As Prime Minister, Mr Murayama is also the Supreme Commander of Japan's 233,000- strong armed forces, known as the Self-Defence Forces, and in real terms he had little alternative but to acknowledge the right of the military he commands to exist. Despite the accusations of hypocrisy from the opposition parties in the Diet (parliament), he jettisoned his party's anti-militarist stance as smoothly as he slid into a coalition with his conservative rivals, the Liberal Democratic Party, last month. 'Please listen to this carefully,' said Mr Murayama to fierce heckling in the Diet. 'As long as we keep the defence-only posture and as long as they are kept at a minimum, the Self-Defence Forces are constitutional.'
But if political expediency is forcing dizzy U-turns in Socialist Party policy, the opposition is determined not to let Mr Murayama off the hook too easily. 'How can you scrap basic principles of your party's founding?' asked Tsutomu Hata, the former prime minister, displaced by Mr Murayama in June. 'I must say your government is an irresponsible one created just to keep your two parties in power.'
Article 9 of Japan's constitution, imposed by the US after the Second World War, prohibits the maintenance of 'land, sea and air forces, as well as other war potential'. But after the shock of the Korean war and the threat of Communism spreading, the United States quickly prodded Japan into setting up the so-called Self-Defence Forces (SDF). Today there are 233,818 men and women in the army, navy and air force. Japan's military budget is the third largest in the world after the US and Russia, and its navy is the biggest in the Pacific after the US. The SDF's state-of-the-art destroyers, anti-submarine equipment, radar and missile systems belie the timid, self-demeaning image it conveys in public.

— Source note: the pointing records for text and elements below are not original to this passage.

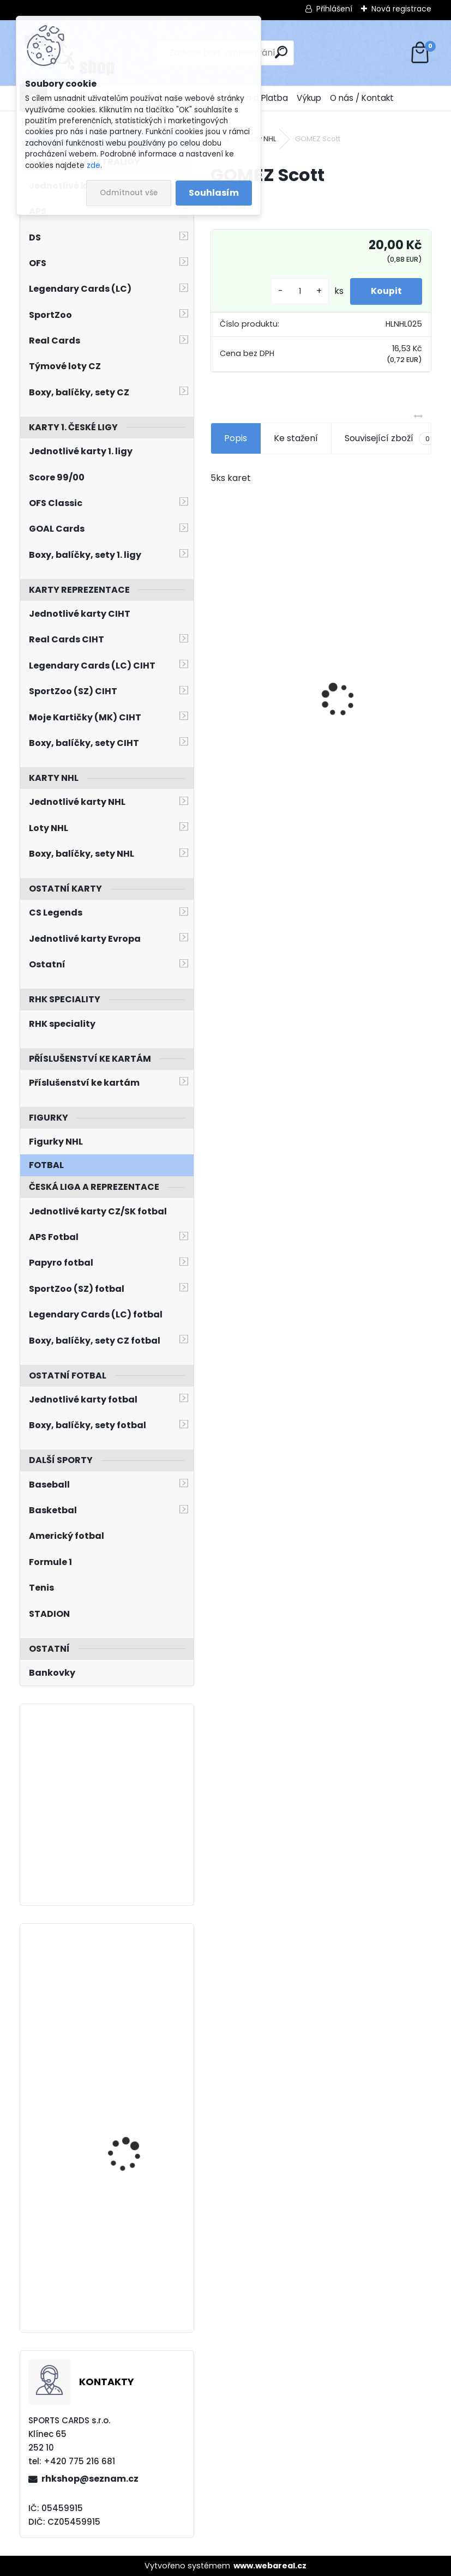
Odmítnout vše (129, 193)
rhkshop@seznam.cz (90, 2478)
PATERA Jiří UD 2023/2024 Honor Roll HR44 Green (133, 2112)
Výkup (309, 98)
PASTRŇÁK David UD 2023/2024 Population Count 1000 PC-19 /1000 (136, 2241)
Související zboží (390, 438)
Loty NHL (262, 139)
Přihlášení (334, 8)
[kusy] (297, 291)
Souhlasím (214, 192)
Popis (235, 438)
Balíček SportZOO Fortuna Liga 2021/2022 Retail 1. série (370, 695)
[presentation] (216, 681)
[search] (281, 52)
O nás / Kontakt (362, 98)
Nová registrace (401, 8)
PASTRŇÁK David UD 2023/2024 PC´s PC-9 (133, 1980)
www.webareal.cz (269, 2565)
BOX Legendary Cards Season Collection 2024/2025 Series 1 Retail (264, 689)
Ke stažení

The existence of the SDF was justified throughout the 38 years of LDP rule by a legalistic sleight of hand that argued that the country's right to defend itself superseded any specific clause in the constitution. The Socialists, however, made an anti-militaristic pacifism into one of the party's main policies. This is still one of the main obstacles to Tokyo's long- cherished goal of a permanent seat on the UN Security Council.
In 1990 the Socialists were the main opponents of Japan playing any role in the anti-Iraq alliance in the Gulf war. After fierce international criticism, the government belatedly promised to donate money to the war effort. In 1992 the Socialists held up for months a government plan to send peace- keeping troops to Cambodia. Finally the government succeeded in sending peace-keepers to Cambodia, arguing that after the Gulf war debacle, Japan would be exposed to even greater international ridicule if it did not make some contribution. But Japanese public opinion has become so accustomed to Socialist pacifism that the death of one Japanese policeman in Cambodia threatened to scuttle the operation.